Sorpresivamente, el miércoles por la noche, fue inaugurado el Museo de la Ciudad Altillo Beni (MAB) en la antigua casona con corredor alto que tiene el número 50 de la calle Beni, la cual fue adquirida por la comuna en 2009 y restaurada en dos etapas, donde aparte de preservar la fachada patrimonial se le agregó en el interior un edificio de tres plantas; además de recuperar algunos de los árboles frutales, como un añejo ocoró, y las grandes tinajas que antaño servían para almacenar agua de lluvia.

El inmueble está clasificado en el nivel 1 de preservación del patrimonio de la ciudad por ser una edificación de carácter singular o monumental, compartiendo la categoría con la catedral y otros edificios religiosos, así como varias casonas situadas alrededor de la plaza principal.

De acuerdo a estudios históricos de Carlos Cirbián, la casona pudo haber sido construida a fines del siglo XVIII y no a mediados del XIX como se creía.

La secretaria de Planificación, Sandra Velarde, recordó que la Alcaldía, mediante la ordenanza 029/2009, obtuvo la casa de los descendientes del prócer de la independencia Juan Antonio Álvarez de Arenales, habiendo pagado la suma de $us 330.000.

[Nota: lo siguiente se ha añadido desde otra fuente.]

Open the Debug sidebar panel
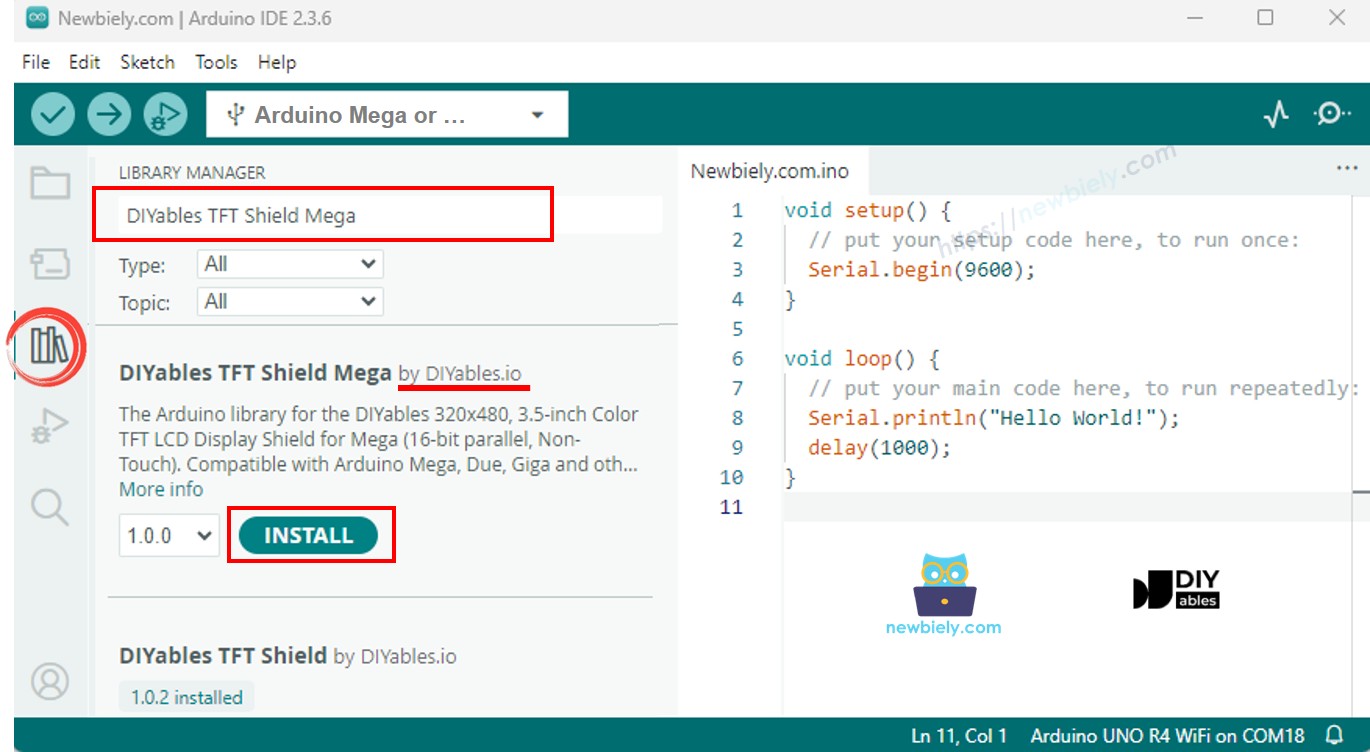Screen dimensions: 1370x752 [50, 427]
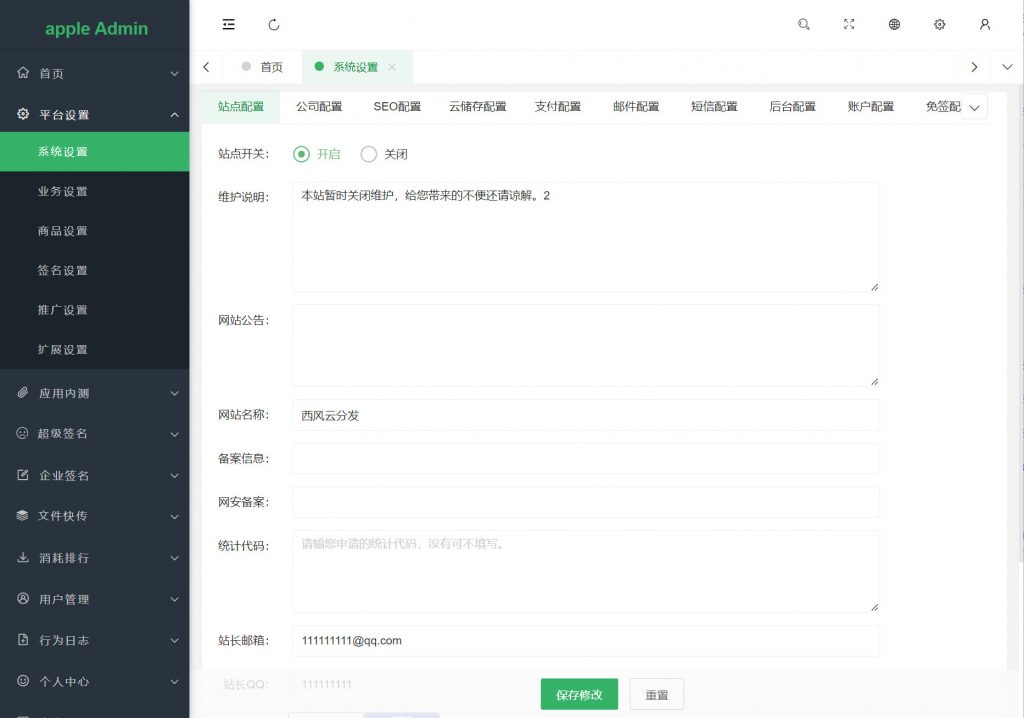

En 1915 la casona fue adquirida por los esposos Ruperto Arenales Bravo e Irene Salmón, y en ella nació Ruperto Arenales Salmón, médico y diplomático cruceño que representó al país en Argentina. En el momento de la entrega de las llaves a la comuna, a fines de abril de 2009, María Zulema Arenales, una de las descendientes, pidió que sea colocada una plaqueta que recuerde a quién perteneció la casa.

Restauración
La restauración del inmueble  tuvo dos etapas. La primera parte estuvo a cargo de la arquitecta restauradora María Luisa Vázquez, que consistió en rehabilitar las paredes de la fachada utilizando barro y paja para formar el tabique de tacuara y chuchío. También se intervino el muro de contención del corredor y se restauraron horcones, capiteles, vigas, tijeras, puertas y ventanas.

La segunda etapa comenzó en marzo de 2014 con base en un concurso de restauración arquitectónica, siendo los ganadores los arquitectos José Antonio Rojas, Gabriela Díaz y Liliana Medrano. Paralelamente hubo un concurso de museografía con un empate de dos grupos, habiéndose trabajado con ambos.